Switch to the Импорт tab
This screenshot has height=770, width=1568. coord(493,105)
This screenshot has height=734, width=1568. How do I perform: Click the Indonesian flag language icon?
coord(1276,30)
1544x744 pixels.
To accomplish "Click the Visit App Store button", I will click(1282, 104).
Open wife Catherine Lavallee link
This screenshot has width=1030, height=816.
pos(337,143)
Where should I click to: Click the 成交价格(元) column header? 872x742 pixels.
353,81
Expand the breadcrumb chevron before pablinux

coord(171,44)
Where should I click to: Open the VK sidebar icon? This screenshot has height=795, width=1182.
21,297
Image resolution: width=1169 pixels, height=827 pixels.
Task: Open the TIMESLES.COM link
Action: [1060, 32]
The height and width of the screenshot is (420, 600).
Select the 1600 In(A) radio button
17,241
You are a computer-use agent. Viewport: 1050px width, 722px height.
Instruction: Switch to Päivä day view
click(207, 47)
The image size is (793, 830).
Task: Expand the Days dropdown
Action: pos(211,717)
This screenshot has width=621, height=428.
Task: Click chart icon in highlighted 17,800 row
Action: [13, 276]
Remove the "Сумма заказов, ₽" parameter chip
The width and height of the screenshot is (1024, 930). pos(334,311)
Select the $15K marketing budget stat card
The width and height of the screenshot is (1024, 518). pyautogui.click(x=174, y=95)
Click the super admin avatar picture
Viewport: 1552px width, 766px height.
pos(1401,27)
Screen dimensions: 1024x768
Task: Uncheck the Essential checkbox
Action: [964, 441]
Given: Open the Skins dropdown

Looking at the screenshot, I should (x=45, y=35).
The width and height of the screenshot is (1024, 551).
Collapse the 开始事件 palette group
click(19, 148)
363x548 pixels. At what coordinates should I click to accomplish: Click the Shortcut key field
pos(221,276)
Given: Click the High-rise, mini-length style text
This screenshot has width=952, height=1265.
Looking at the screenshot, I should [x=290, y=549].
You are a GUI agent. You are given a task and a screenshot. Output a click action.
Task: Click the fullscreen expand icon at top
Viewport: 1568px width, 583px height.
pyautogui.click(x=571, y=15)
.....
» **WHAT YOU SHOULD DO**:
Copy, with no alteration, the line that contains "You are a GUI" and each remaining line of the listing above.

» **THE COMPLETED TASK**:
You are a GUI agent. You are given a task and a screenshot. Output a click action.
Task: Click the fullscreen expand icon at top
Viewport: 1568px width, 583px height.
pyautogui.click(x=571, y=15)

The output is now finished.